- **TESTO**:
►

Il mio sogno era condiviso da molti, ma mai effettivamente esperito. In alcuni momenti ho vissuto con disagio questa dicotomia, ma ho sempre creduto che valga più un passo fatto da tutta una collettività (o una comunità, come a molti di noi piace chiamarla), per quanto ci possa volere più tempo e più energia, che un balzo fatto da soli.
Possibile è un partito politico. Non è una associazione, non è un circolo di amici, non è un comitato di quartiere. Al di là delle scelte personali, in una situazione difficile come questa, dopo aver tentato tutto il tentabile come abbiamo fatto, un partito politico deve fare una scelta politica. E prendersene la responsabilità.
Ho sostenuto la scelta verde con forza e determinazione, in coerenza con la mia storia e con la mia esperienza ma, sopratutto, perché per me la “sinistra 4.0” non può che essere questa cosa qui. Se è vero, come ci dicono gli scienziati di tutto il mondo, e come ora ripetono i ragazzi di tutto il mondo, che abbiamo 11 anni per fermare il cambiamento climatico, non possiamo avere più nessun tentennamento. Nessuno.
Ci vuole coraggio, ci vogliono scelte radicali e solide subito. Senza sconti, senza mediazioni, senza dilettantismo.
Ci vogliono le migliori menti in Europa e nel mondo, quelle che da anni, con coerenza, costruiscono la strada perché giustizia ambientale, climatica e sociale non siano mai più separate. La nostra è una scelta verso una visione del mondo forte e chiara. Non è contro qualcuno, è per il bene di tutti.
Da più parti mi si chiede di rispondere alle accuse e ai colpi più o meno bassi già volati in questi giorni. Ma io non voglio farlo. Non voglio entrare nel gioco che ha contribuito a rendere inagibili il dialogo e il confronto in questi anni e in questi mesi. Non voglio alimentare quelle stesse modalità che ci hanno portato fino a qui. Mentre sappiamo benissimo in tanti che dietro le responsabilità più alte, ci sono persone che sarebbero disponibili da subito a lavorare assieme, fianco a fianco. Non voglio spezzare le reti costruite dalla stima e l’autorevolezza degli interlocutori, in tante battaglie fatte assieme, in tanti confronti e in tante discussioni, anche nel dissenso, fatte sempre con rispetto e con la curiosità di capire il punto di vista altrui.
Mi dispiace, non ci sto. Le reti me le tengo strette, e continuo a combattere perché prima o poi prevalgano.

◄

- **MATERIALE FORNITO**:
►

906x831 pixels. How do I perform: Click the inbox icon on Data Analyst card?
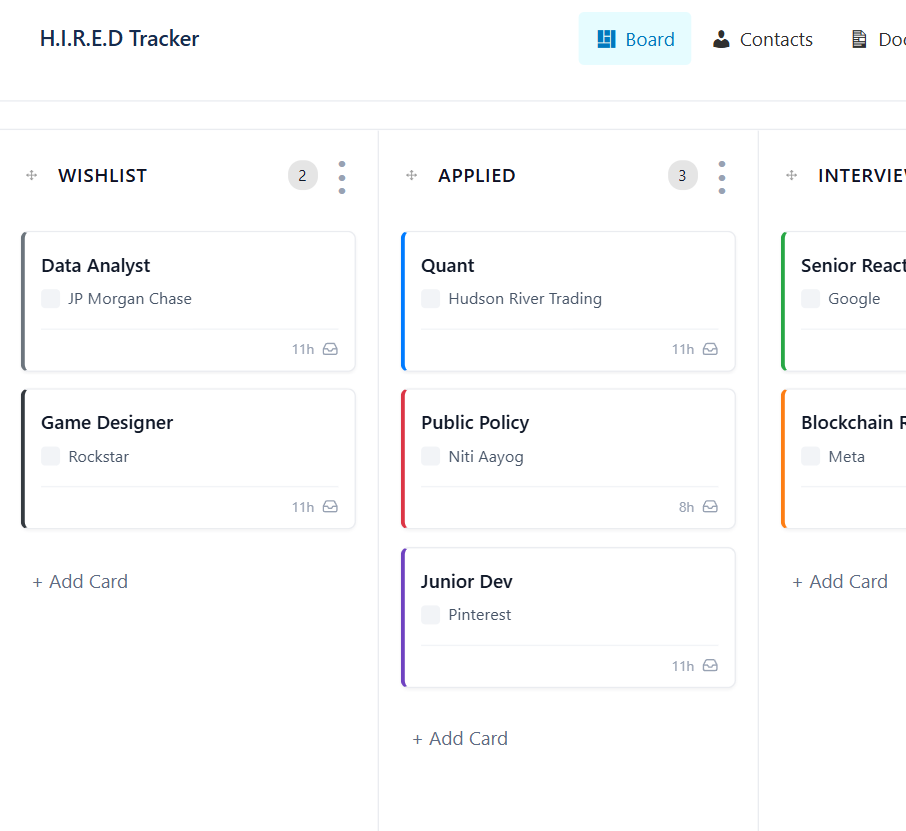coord(330,350)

◄

- **CONSEGNA SCRITTA**:
Rispondi alle seguenti domande sul testo.
1. Che cosa è Possibile?
2. Quanti anni abbiamo per fermare il cambiamento climatico, secondo gli scienziati di tutto il mondo?
3. Che cosa chi scrive dichiara di tenersi strette?
I dati sono un materiale distinto dal testo.

- **ESERCIZIO SVOLTO**:
1. Un partito politico.
2. 11 anni.
3. Le reti.